Leben und Werk[Bearbeiten | Quelltext bearbeiten]

Kultermann wurde als Sohn von Georg Kultermann und seiner Frau Charlotte (geb. Schultz) geboren. Er studierte nach dem Zweiten Weltkrieg Kunstgeschichte, Klassische Archäologie und Literaturwissenschaften, anfangs von 1947 bis 1950 in Greifswald, anschließend bis 1953 in Münster, wo er mit einer Dissertation über den italienischen Barockbildhauer Gabriel Grupello zum Dr. phil. promoviert wurde. Anschließend zog er nach Bremen, wo er für ein Jahr in einem Museum eine Volontärsstelle erhielt. Er entdeckte dort ein unbekanntes Tagebuch und andere Schriften von Kasimir Malewitsch und beschäftigte sich – ausgehend von Paul Scheerbart – mit utopischer Architektur. 1957 fand Kultermann eine Anstellung im Amerikahaus Bremen. Er war dort für die Programmgestaltung in Nordwestdeutschland zuständig und organisierte Vorträge und Kurse zur amerikanischen Kunst am Beispiel von Alexander Calder und Jackson Pollock. In dieser Zeit lernte er den Kunstverleger Günther Wasmuth kennen, der ihn ermutigte und bei dem 1958 Kultermanns erstes Buch erschien: Baukunst der Gegenwart. Dokumente des neuen Bauens in der Welt.

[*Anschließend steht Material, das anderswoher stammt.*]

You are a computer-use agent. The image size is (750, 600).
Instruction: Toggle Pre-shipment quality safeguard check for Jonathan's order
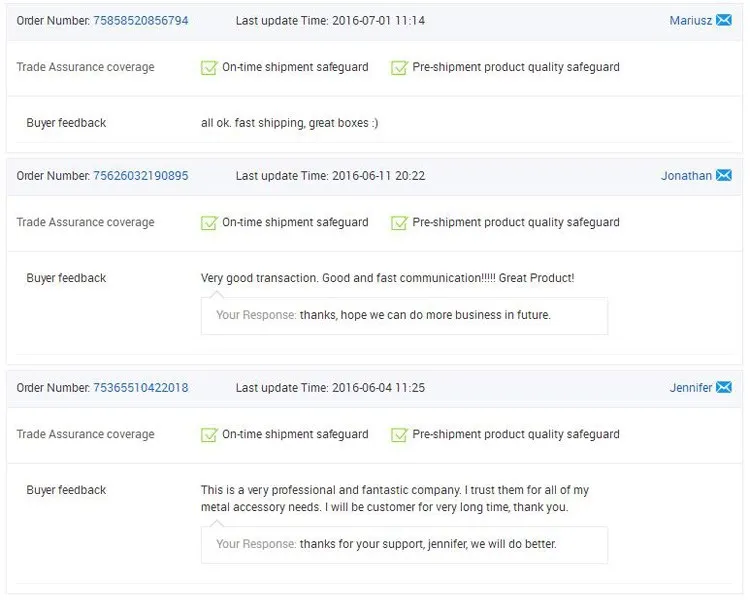[399, 222]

1959 wurde er zum Direktor des städtischen Museums Morsbroich in Leverkusen berufen, das sich durch ihn rasch zu einem führenden Haus für die zeitgenössische Malerei entwickelte. In einer ersten Ausstellung zeigte er im Sommer 1959 Max Bill. Anfang 1960 fand die richtungsweisende Ausstellung „Monochrome Malerei“ (die er selbst im Katalog „neue Malerei“ nannte) statt, mit Arbeiten von unter anderen Lucio Fontana, Otto Piene und Yves Klein.[1] In diesem Zusammenhang ließ er 1962 – in Zusammenarbeit mit dem Stedelijk Museum, Amsterdam – eine umfassende Retrospektive über Kasimir Malewitsch folgen. Bei den architekturhistorisch orientierten Ausstellungen Die Gläserne Kette. Visionäre Architekturen aus dem Kreis um Bruno Taut (1963) und über den konstruktivistischen Baumeister des modernen Films Sergej Eisenstein bezog er Filmvorführungen und Architekturbauten in das Ausstellungskonzept ein.

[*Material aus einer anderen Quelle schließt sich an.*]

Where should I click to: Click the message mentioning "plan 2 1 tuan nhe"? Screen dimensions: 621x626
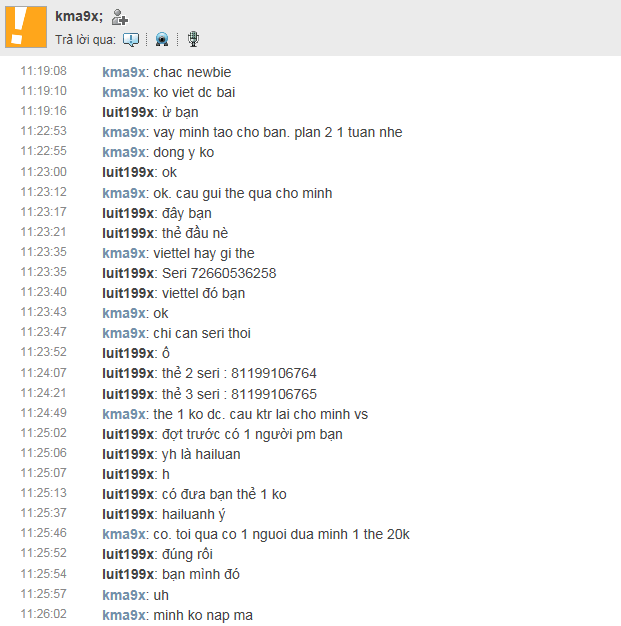278,132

Ab 1961 organisierte Kultermann mit den Morsbroicher Kunsttagen ein 3-tägiges Festival, das die gesamte Stadt und ihre Bürger umfassen sollte. In den Sparten Tanz, Musik, Film, Theater, Grafik und Malerei nahmen lokale wie international bekannte Künstler teil, zu Vorträgen wurden Max Bense und Theodor W. Adorno eingeladen. Als Kunstberater empfahl er sich mit der Aufstellung von Skulpturen, unter anderem im Innenhof der früheren Girozentrale in Düsseldorf mit der Plastik Wasserwald von Norbert Kricke.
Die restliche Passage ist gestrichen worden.